[TASKS TO PERFORM]
**A)** List every distinct case name of the form "State v. ..." that appears in the court opinion on heroin possession.
**B)** Proceed with the court opinion on heroin possession, picking up right after its final sentence.

Summary
In State v. Aikens, 22 N.C. App. 310, 206 S.E.2d 348 (1974), aff'd, 286 N.C. 202, 209 S.E.2d 763 (1974), defendant was charged with possession of heroin with the intent to deliver, and this Court held that it was not error for the trial court to instruct the jury that defendant could be found guilty of possession with intent to distribute, or guilty of simple possession, or not guilty.
Summary of this case from State v. ReindellOpinion
No. 7410SC498
Filed 3 July 1974
Narcotics 1, 4.5 — possession of heroin with intent to distribute — simple possession issue proper Since it is impossible to possess a controlled substance with intent to distribute without having first possessed it, either actually upon the person or constructively, the trial court in a prosecution for possession of heroin with intent to deliver did not err in instructing the jury that they could find defendant guilty of possession with intent to distribute, guilty of simple possession, or not guilty.
APPEAL from Long, Judge, 4 March 1974 Session of WAKE County Superior Court. Argued in the Court of Appeals 28 May 1974.
Attorney General Morgan, by Assistant Attorney General Jones, for the State.
William A. Smith, Jr., for defendant appellant.
Defendant was indicted for the possession of heroin with the intent to deliver. The court instructed the jury that they could find defendant guilty of possession with intent to distribute, guilty of simple possession or not guilty. The jury returned a verdict of guilty of possession of heroin, and defendant appealed.
Defendant presents multiple assignments of error on this appeal. However, we discuss only that assignment of error which we feel merits discussion, the others having been considered and overruled.
Defendant relies heavily on state v. Cameron, 283 N.C. 191, 195 S.E.2d 481 (1973), wherein the Supreme Court, by Justice Moore, delved extensively into the question of lesser included offenses of various sections of G.S. 90-95. State v. Cameron, supra, specifically holds that since illegal possession of a controlled substance is not a lesser included offense of illegal sale, there is no violation of the constitutional proscription against double jeopardy in the punishment of defendant for both crimes growing out of a single transaction. While the decision in Cameron is not directly apposite to the case sub judice, it is helpful inasmuch as it sheds light on the nature of the statutory controlled substances offenses and their relation to one another. The Supreme Court rejected defendant Cameron's contention that since possession is necessary to a sale, the possession and sale constitute a single criminal offense. The Supreme Court analogized the statutory controlled substances offenses to the liquor offenses and cited with approval the following language from State v. Chavis, 232 N.C. 83, 59 S.E.2d 348 (1950):
"Two things will help us in our thinking: we are not dealing with common law crimes but with statutory offenses; and not with a single act with two criminal labels but with component transactions violative of distinct statutory provisions denouncing them as crimes. Neither in fact nor law are they the same. State v. Midgett, 214 N.C. 107, 198 S.E. 613. They are not related as different degrees or major and minor parts of the same crime and the doctrine of merger does not apply. The incidental fact that possession goes with the transportation is not significant in law as defeating the legislative right to ban both or either. When the distinction between the offenses is considered in the light of their purpose, vastly different social implications are involved and the impact of the crime of greater magnitude on the attempted suppression of the liquor traffic is sufficient to preserve the legislative distinction and intent in denouncing each as a separate punishable offense." State v. Cameron, supra, at pp. 199-200.

[Data extracted from a collection]
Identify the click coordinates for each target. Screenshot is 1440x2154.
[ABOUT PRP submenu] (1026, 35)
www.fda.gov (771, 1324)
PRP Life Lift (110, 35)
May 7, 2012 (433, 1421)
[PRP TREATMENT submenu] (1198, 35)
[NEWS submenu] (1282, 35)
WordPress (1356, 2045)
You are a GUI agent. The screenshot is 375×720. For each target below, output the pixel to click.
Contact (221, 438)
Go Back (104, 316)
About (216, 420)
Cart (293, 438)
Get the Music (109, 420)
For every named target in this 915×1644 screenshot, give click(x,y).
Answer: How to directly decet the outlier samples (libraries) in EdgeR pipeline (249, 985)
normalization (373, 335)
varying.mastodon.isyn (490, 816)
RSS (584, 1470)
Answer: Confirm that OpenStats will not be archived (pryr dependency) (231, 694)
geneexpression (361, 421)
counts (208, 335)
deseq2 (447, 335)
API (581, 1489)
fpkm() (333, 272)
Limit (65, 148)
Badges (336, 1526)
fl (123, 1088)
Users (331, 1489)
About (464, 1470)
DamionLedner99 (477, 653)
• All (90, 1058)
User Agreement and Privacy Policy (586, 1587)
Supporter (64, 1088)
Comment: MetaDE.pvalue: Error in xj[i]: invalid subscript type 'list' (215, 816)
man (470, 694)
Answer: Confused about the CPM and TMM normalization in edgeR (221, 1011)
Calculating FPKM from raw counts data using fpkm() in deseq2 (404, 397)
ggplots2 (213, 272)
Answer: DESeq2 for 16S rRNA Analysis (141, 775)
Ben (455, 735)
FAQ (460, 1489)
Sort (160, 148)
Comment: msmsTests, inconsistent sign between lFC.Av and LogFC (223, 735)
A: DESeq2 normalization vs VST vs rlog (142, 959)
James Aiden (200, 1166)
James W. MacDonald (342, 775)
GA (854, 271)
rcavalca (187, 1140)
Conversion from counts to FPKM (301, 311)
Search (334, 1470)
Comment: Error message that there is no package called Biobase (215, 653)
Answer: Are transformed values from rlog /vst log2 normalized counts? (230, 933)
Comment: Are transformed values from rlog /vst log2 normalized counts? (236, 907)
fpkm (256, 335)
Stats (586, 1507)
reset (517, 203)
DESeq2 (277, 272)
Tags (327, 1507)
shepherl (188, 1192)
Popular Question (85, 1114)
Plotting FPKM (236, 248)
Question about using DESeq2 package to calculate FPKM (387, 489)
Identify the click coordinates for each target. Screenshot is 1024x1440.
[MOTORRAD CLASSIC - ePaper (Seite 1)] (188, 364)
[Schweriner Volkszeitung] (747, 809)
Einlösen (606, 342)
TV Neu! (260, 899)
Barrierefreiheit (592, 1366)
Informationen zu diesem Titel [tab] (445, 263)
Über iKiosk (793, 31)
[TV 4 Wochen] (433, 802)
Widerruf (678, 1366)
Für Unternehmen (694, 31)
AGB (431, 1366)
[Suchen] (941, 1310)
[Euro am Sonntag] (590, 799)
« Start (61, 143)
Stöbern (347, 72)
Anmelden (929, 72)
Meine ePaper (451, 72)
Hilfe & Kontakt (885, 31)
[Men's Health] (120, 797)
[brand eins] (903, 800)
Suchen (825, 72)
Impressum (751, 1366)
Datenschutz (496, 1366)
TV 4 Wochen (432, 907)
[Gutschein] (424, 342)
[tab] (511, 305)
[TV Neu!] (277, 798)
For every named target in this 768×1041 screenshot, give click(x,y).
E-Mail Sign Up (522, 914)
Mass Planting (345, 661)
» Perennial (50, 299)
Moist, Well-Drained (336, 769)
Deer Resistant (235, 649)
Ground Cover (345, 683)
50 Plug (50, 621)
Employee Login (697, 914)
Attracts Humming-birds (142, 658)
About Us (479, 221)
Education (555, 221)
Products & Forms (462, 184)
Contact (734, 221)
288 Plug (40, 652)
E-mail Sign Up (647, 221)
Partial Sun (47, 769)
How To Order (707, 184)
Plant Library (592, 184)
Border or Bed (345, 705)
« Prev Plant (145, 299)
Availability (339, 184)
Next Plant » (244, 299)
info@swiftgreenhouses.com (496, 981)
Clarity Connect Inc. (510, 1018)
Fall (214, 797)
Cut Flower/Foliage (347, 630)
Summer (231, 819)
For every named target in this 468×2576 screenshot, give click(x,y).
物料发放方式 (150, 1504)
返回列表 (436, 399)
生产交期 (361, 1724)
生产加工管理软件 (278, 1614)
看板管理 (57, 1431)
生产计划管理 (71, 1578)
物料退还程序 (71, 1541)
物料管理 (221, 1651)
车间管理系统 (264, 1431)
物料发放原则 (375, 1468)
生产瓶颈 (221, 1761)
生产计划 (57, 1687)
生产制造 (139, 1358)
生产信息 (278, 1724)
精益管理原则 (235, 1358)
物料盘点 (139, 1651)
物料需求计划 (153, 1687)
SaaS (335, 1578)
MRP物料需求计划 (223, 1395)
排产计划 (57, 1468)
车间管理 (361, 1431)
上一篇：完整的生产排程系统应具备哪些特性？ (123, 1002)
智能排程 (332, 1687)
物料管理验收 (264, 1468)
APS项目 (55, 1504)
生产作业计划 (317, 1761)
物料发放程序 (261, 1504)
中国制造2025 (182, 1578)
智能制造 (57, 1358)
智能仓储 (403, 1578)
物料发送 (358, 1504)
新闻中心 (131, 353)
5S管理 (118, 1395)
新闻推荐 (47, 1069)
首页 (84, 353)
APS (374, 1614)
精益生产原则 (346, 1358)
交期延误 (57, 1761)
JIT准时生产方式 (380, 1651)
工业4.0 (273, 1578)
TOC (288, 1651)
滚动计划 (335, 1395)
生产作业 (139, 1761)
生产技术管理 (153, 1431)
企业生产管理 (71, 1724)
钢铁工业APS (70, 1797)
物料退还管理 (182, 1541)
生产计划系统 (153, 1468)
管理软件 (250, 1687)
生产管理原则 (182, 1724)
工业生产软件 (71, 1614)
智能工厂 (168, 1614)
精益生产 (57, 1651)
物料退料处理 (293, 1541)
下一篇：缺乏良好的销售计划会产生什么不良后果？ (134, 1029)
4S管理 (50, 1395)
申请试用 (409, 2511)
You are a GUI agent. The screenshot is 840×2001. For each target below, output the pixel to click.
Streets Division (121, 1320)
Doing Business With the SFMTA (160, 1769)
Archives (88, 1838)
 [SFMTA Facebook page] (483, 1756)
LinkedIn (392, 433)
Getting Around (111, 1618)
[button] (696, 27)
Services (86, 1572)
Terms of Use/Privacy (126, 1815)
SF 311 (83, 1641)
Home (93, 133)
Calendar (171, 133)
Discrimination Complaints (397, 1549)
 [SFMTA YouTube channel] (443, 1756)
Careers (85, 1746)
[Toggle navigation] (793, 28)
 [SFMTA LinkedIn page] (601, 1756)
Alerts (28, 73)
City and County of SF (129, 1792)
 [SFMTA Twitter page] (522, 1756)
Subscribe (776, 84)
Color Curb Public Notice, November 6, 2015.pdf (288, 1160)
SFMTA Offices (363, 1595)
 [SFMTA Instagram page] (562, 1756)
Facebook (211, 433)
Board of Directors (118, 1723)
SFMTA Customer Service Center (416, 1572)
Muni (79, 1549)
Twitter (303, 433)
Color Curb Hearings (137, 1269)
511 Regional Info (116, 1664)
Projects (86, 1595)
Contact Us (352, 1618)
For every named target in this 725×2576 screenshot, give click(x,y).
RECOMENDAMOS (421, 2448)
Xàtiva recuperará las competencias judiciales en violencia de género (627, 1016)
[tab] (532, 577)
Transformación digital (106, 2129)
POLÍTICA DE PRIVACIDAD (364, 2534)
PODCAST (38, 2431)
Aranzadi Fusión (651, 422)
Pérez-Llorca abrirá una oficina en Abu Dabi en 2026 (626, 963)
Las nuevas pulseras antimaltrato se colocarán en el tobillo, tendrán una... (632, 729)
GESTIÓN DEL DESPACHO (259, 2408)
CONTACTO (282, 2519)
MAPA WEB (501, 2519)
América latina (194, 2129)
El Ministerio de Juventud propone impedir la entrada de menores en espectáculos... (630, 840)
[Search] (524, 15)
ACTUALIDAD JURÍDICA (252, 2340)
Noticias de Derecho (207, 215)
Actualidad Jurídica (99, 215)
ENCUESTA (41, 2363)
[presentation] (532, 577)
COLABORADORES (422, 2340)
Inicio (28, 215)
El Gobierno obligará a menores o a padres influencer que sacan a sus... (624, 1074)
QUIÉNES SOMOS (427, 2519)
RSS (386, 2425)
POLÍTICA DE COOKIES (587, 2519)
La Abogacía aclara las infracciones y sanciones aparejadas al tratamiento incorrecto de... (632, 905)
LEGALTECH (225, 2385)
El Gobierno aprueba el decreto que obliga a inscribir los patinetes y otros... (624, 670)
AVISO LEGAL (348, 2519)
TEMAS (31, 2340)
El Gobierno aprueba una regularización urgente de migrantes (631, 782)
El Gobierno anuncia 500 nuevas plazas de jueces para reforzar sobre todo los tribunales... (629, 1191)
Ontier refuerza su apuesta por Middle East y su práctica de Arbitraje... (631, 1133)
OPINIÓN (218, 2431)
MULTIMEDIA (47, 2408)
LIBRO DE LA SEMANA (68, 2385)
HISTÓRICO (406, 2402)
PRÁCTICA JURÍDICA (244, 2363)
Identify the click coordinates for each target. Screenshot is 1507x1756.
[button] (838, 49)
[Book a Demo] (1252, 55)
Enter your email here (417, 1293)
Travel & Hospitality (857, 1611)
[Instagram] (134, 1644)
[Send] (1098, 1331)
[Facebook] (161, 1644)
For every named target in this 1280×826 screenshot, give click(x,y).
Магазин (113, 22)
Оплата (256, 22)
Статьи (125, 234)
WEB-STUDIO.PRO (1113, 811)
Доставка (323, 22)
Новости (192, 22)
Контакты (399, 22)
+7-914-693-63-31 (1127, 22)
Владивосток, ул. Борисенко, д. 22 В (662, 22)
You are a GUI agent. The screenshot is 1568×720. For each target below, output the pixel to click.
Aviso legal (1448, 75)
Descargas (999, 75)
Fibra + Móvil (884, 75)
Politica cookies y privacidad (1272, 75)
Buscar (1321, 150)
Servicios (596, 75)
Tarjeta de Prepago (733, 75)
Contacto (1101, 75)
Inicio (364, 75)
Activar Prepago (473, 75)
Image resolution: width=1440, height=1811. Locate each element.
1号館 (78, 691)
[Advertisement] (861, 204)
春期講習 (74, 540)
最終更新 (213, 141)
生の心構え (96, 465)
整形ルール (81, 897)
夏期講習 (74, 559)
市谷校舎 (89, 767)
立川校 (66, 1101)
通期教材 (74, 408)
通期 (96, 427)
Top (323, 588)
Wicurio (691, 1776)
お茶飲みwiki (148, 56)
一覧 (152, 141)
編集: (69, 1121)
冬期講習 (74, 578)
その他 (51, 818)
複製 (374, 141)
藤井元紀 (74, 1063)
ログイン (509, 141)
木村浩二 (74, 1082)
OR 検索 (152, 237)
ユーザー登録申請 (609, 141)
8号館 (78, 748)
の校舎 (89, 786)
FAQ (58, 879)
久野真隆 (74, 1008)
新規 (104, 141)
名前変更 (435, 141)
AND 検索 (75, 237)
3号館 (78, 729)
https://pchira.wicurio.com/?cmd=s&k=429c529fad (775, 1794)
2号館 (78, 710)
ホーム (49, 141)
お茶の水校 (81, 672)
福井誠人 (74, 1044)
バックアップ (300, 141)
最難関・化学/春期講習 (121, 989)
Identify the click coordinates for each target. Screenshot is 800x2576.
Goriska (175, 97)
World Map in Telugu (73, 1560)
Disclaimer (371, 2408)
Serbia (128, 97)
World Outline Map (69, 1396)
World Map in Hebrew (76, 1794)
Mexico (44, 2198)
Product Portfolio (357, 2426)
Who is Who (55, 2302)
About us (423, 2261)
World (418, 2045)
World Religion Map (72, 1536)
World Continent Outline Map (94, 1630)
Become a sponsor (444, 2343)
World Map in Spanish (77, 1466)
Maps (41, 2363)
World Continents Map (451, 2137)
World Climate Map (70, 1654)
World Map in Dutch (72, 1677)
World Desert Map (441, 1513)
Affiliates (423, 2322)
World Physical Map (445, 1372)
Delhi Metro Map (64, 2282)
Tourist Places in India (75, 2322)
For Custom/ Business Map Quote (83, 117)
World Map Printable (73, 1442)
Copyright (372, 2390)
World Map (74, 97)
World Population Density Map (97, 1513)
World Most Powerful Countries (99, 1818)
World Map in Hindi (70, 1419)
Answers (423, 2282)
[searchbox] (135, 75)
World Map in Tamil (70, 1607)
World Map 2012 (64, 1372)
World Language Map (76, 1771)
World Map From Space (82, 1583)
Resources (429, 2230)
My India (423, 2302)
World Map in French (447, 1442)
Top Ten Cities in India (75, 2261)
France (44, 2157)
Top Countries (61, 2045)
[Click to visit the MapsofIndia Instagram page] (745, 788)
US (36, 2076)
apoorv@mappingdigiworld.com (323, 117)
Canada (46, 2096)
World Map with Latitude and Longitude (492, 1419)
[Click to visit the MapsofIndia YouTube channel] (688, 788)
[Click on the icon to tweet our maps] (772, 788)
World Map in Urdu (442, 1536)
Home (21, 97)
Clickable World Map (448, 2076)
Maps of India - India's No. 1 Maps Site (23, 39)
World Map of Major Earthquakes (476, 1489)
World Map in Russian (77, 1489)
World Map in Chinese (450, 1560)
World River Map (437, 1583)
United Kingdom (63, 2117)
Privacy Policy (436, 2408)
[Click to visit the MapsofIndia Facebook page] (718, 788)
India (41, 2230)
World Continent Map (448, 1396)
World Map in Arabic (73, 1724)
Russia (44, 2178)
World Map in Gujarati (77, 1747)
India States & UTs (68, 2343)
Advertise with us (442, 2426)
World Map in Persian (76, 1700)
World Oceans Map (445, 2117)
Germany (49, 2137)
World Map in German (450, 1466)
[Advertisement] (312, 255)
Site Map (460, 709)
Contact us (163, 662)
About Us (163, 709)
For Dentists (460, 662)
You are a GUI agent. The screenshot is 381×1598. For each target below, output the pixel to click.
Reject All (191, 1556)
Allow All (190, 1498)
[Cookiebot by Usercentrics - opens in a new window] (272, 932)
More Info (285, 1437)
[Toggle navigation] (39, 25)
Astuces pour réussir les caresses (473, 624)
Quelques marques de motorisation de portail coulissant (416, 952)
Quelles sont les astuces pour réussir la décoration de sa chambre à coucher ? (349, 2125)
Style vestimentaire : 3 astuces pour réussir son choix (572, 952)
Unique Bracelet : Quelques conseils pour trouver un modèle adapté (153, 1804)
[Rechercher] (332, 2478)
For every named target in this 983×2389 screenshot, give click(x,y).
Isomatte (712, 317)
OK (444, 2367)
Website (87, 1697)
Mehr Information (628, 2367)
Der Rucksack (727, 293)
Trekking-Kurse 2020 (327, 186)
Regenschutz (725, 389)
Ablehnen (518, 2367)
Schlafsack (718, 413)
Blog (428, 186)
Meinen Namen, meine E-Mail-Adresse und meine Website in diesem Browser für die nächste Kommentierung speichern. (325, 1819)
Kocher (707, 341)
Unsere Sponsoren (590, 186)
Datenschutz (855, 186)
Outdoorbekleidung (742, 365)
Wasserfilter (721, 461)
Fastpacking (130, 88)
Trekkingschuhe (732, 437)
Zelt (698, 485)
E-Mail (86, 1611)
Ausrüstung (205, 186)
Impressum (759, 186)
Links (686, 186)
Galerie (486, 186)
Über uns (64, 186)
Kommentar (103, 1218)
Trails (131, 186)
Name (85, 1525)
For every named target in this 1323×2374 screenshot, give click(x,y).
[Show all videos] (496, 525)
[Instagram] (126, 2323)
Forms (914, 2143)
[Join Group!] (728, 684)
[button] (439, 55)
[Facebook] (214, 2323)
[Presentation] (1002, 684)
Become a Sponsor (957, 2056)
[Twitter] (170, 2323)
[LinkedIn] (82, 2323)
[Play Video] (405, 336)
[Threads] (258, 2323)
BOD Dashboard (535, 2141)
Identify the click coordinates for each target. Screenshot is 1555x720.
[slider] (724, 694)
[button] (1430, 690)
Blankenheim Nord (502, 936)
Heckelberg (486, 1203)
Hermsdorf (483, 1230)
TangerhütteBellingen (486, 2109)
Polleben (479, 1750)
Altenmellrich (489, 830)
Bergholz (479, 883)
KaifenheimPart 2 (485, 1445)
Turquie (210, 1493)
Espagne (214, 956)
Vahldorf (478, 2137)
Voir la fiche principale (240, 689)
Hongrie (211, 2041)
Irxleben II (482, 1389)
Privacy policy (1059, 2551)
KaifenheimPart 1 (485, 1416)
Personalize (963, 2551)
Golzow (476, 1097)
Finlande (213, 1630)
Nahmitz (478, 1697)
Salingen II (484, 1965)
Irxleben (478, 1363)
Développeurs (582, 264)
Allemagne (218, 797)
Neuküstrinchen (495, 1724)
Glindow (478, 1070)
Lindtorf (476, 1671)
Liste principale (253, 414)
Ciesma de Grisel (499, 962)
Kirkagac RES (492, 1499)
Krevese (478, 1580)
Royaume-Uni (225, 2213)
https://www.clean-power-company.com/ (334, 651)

[ANSWERS PER TASK]
**A)** State v. Aikens, State v. Reindell, State v. Cameron, State v. Chavis, State v. Midgett

**B)**
State v. Cameron, supra, was followed by this Court in State v. Rush, 19 N.C. App. 109, 197 S.E.2d 891 (1973); and State v. Brown, 20 N.C. App. 71, 200 S.E.2d 666 (1973), cert. denied 284 N.C. 617 (1974). It appears that neither of those cases is apposite to the case before us. In State v. Rush, supra, defendant was indicted for the unlawful distribution of marijuana. The jury was instructed on and found defendant guilty of possession of marijuana with intent to distribute. This Court arrested judgment, holding under Cameron that distribution and possession with intent to distribute are separate offenses. In State v. Brown, supra, the defendant was indicted for unlawful distribution of codeine. This Court held that the trial court did not err in failing to instruct on possession as a lesser included offense, because under the ruling of State v. Cameron, supra, unlawful possession cannot be considered a lesser included offense of the crime of unlawful distribution. In Cameron, supra, at 203, the Court said "While possession may be a part of the sale, the possession may be legal and the sale illegal; therefore, they are separate and distinct offenses. Neither in fact nor law are they the same." The Court pointed out that "G.S. 90-88 prohibits the possession and the sale of narcotic drugs `except as authorized in this article,'" id. at 201, and that "subsequent sections of the Narcotic Drug Act authorize certain individuals to lawfully possess narcotic drugs. However, these same persons are not always authorized to sell the drugs which they possess. Consequently, one may be guilty of the illegal sale of a narcotic drug in violation of G.S. 90-88 even though he is in possession lawfully. Illegal possession is not, then, a necessary element of the offense of unlawful sale of a narcotic drug. Certainly, a sale involves an additional fact not required for possession." Id.
We think the distinction between Cameron and the case before us too clear to permit doubt. It is impossible to possess a controlled substance with intent to distribute without having first possessed it, either actually upon the person or constructively, with the possible exception of a conspiracy or aiding and abetting. Herein lies the clear distinction which makes Cameron, Rush, and Brown all inapposite to this case. We do not perceive that this logical conclusion is violative of the public policy principle enunciated in Cameron.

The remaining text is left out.